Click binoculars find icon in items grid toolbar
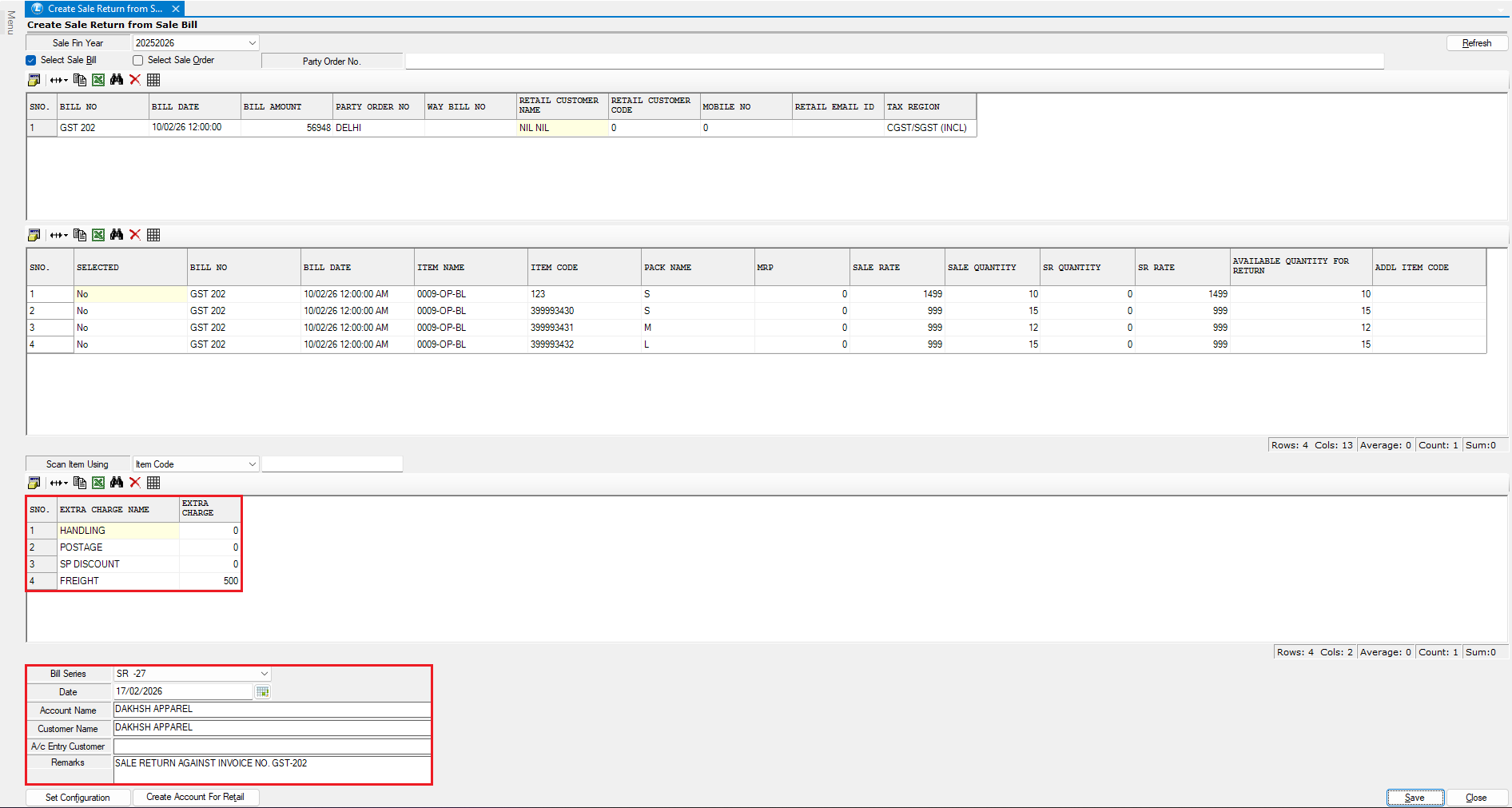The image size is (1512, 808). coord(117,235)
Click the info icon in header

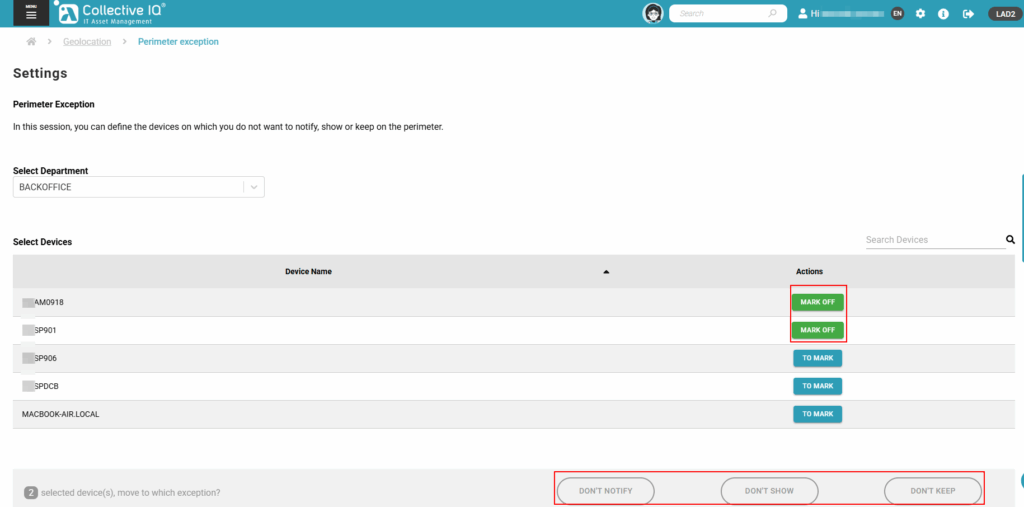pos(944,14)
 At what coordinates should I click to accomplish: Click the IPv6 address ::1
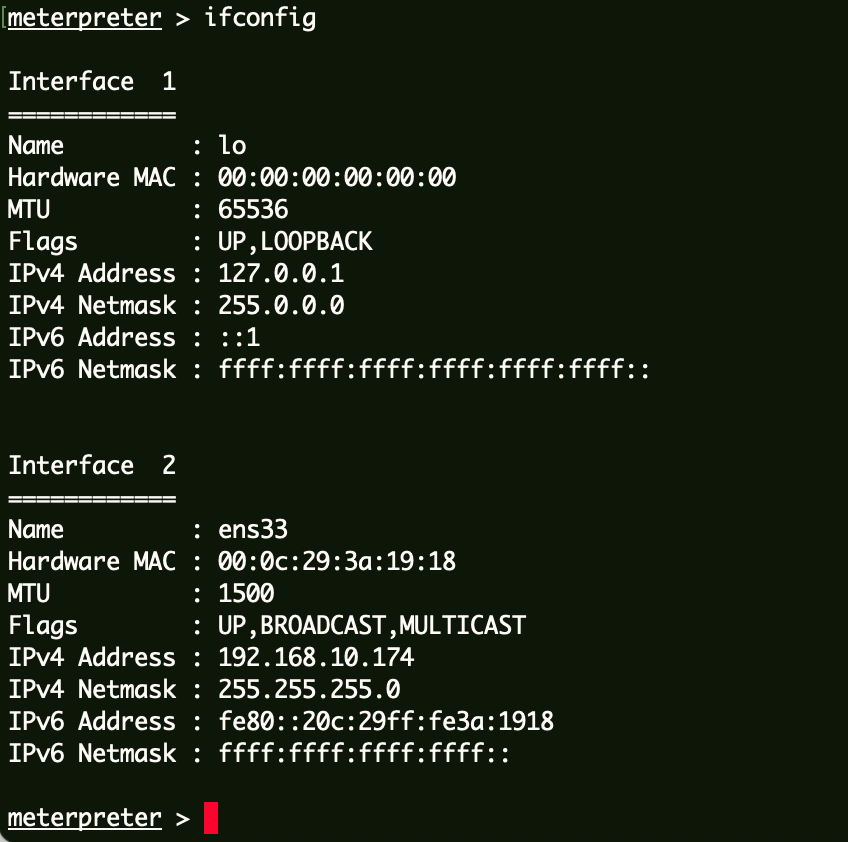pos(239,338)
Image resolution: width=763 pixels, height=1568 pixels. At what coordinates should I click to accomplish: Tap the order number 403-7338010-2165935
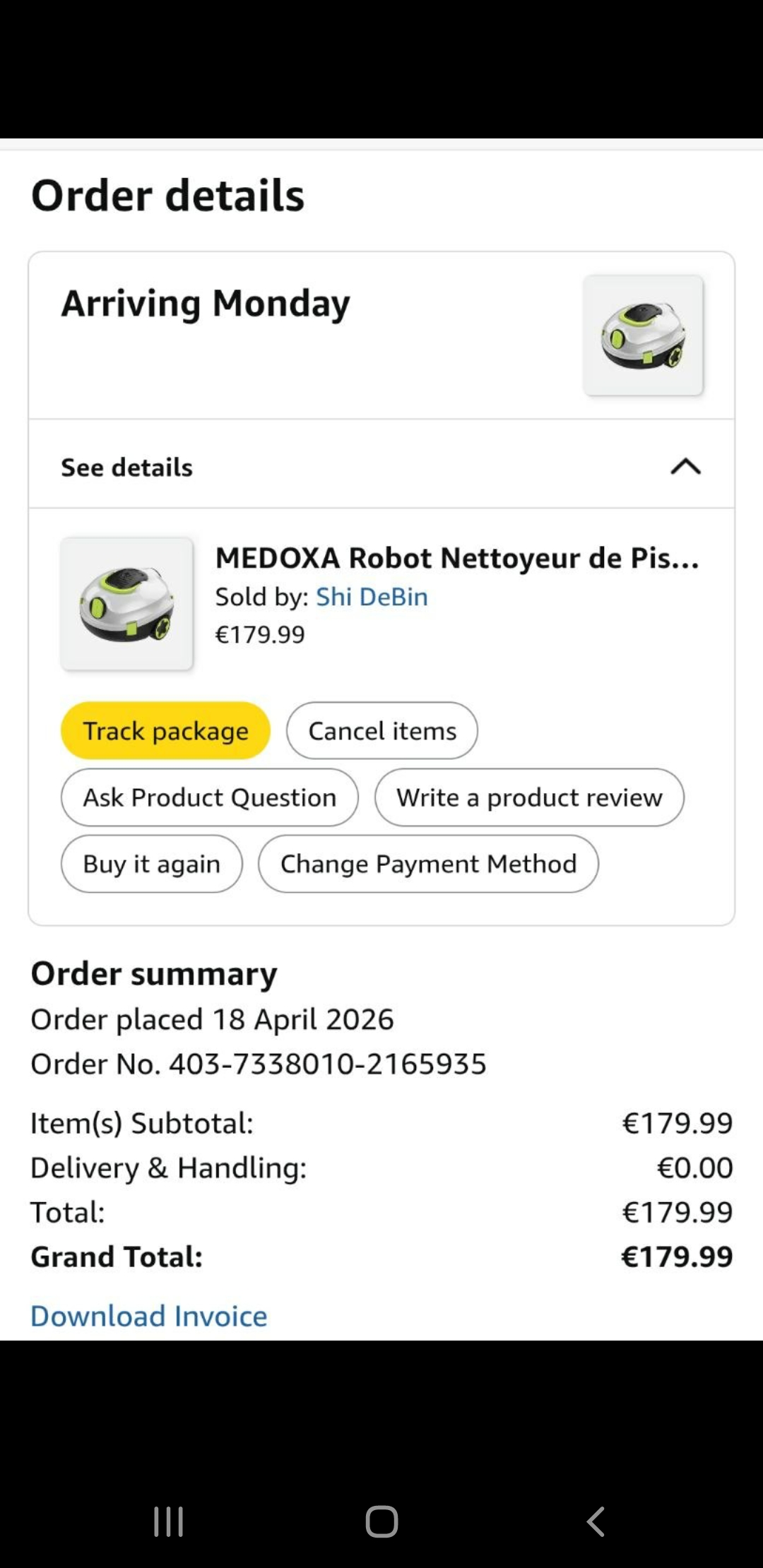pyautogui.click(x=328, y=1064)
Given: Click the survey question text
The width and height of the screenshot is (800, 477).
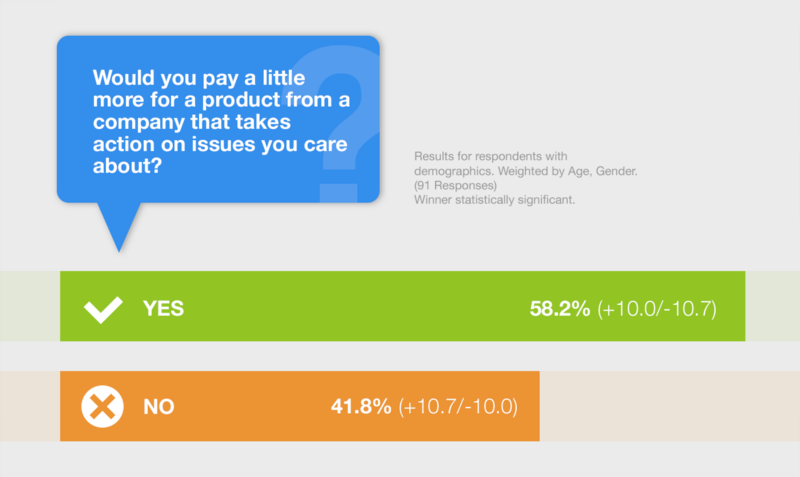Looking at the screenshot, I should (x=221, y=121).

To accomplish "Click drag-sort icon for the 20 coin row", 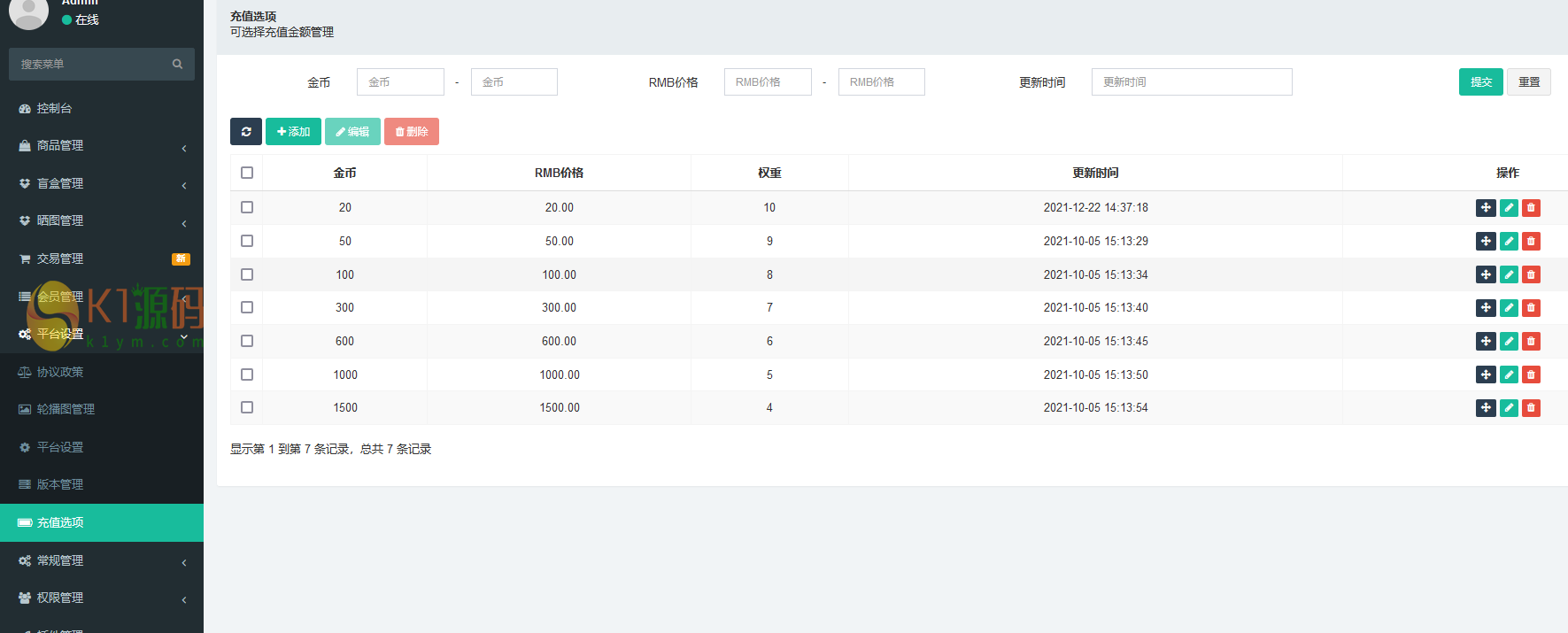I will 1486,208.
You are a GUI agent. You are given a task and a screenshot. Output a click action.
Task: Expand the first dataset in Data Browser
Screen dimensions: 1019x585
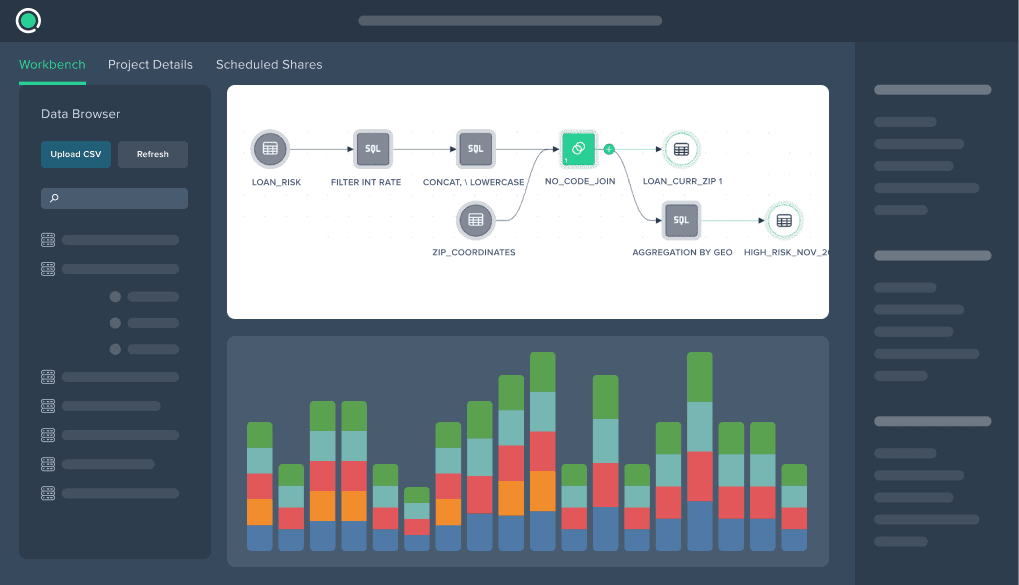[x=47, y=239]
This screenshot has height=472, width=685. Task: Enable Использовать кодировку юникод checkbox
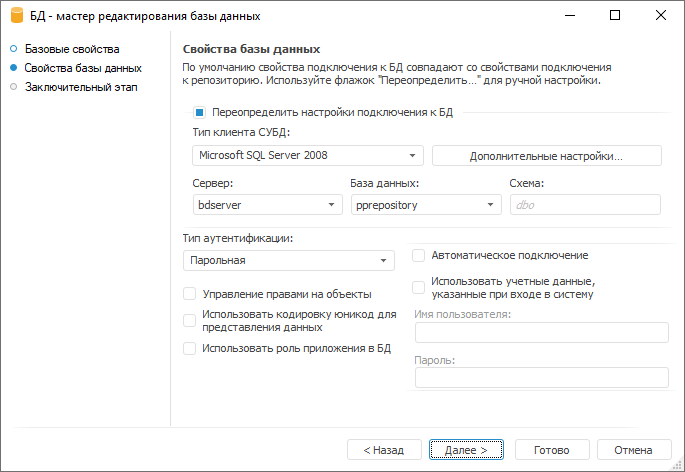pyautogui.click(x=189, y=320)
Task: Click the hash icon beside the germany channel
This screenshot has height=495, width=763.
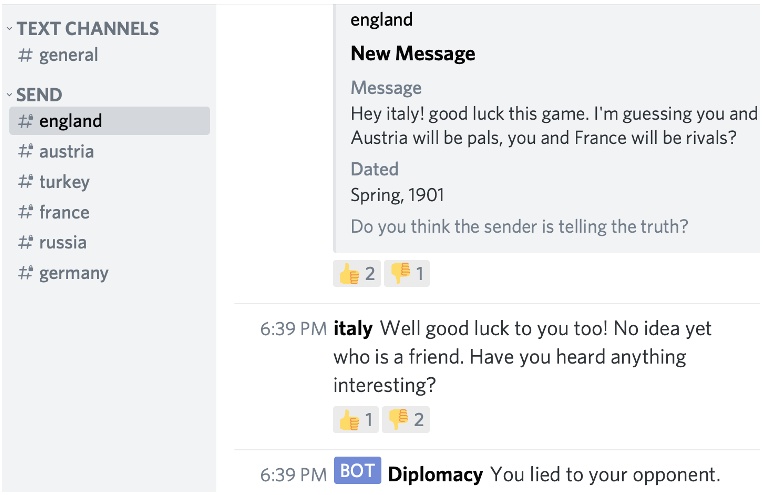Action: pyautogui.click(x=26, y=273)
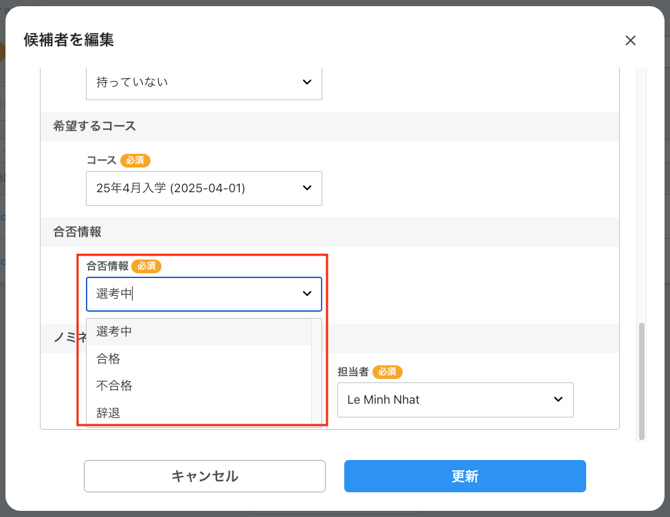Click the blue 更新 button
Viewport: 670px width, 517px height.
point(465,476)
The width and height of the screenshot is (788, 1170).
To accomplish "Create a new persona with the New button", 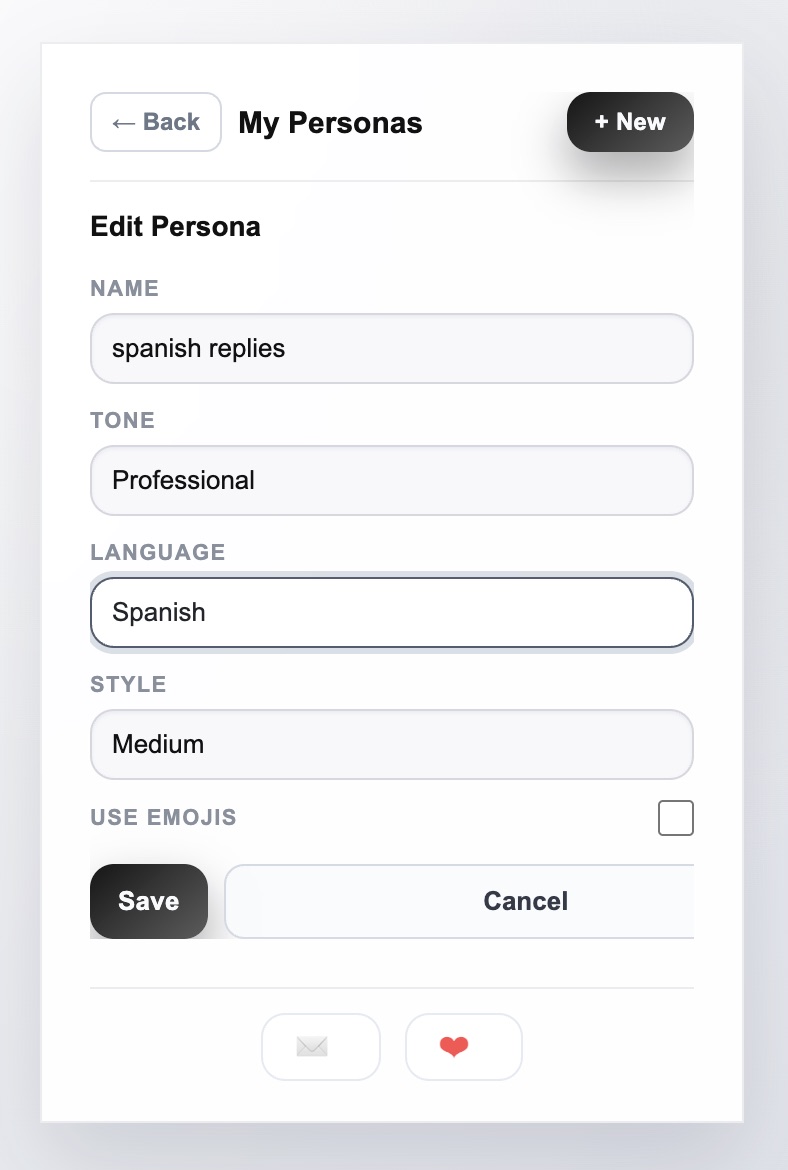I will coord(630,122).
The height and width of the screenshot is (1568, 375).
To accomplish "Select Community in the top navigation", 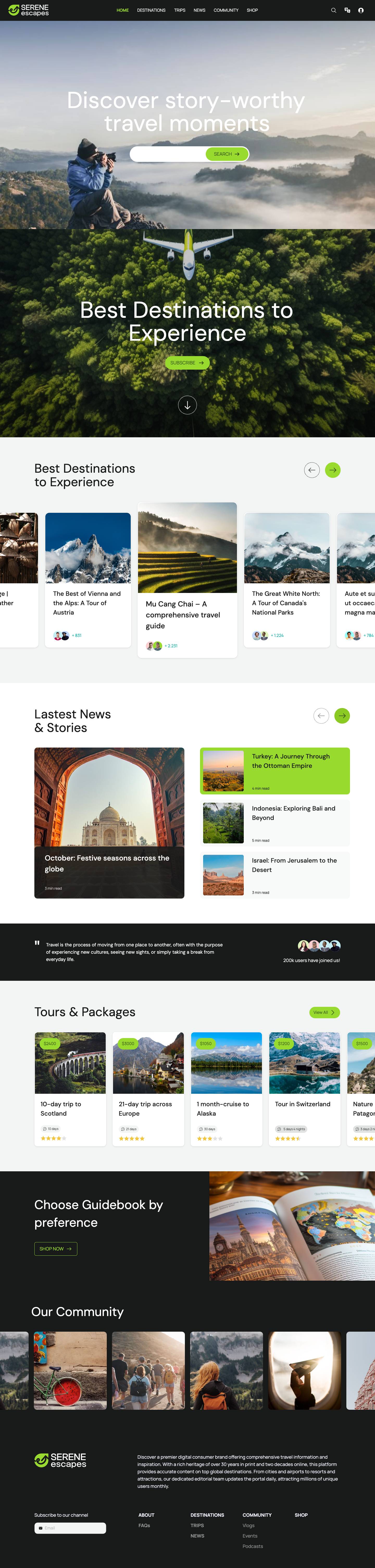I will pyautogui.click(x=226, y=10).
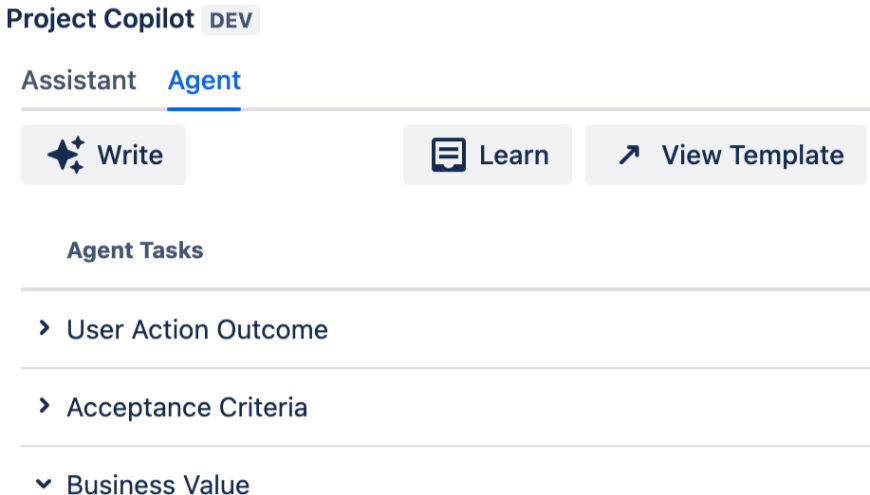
==*==
* [Problem details]: Pictures aside, write out verbatim every line from the first line of the material through the line holding "Given: Click the survey question text".

* [Answer box]:
Click binoculars find icon in items grid toolbar
The image size is (1512, 808). coord(117,235)
Click the info icon in header

pos(944,14)
 At what coordinates should I click to accomplish: Click the IPv6 address ::1
pos(239,338)
Image resolution: width=763 pixels, height=1568 pixels. At what coordinates should I click to accomplish: Tap the order number 403-7338010-2165935
pyautogui.click(x=328, y=1064)
Given: Click the survey question text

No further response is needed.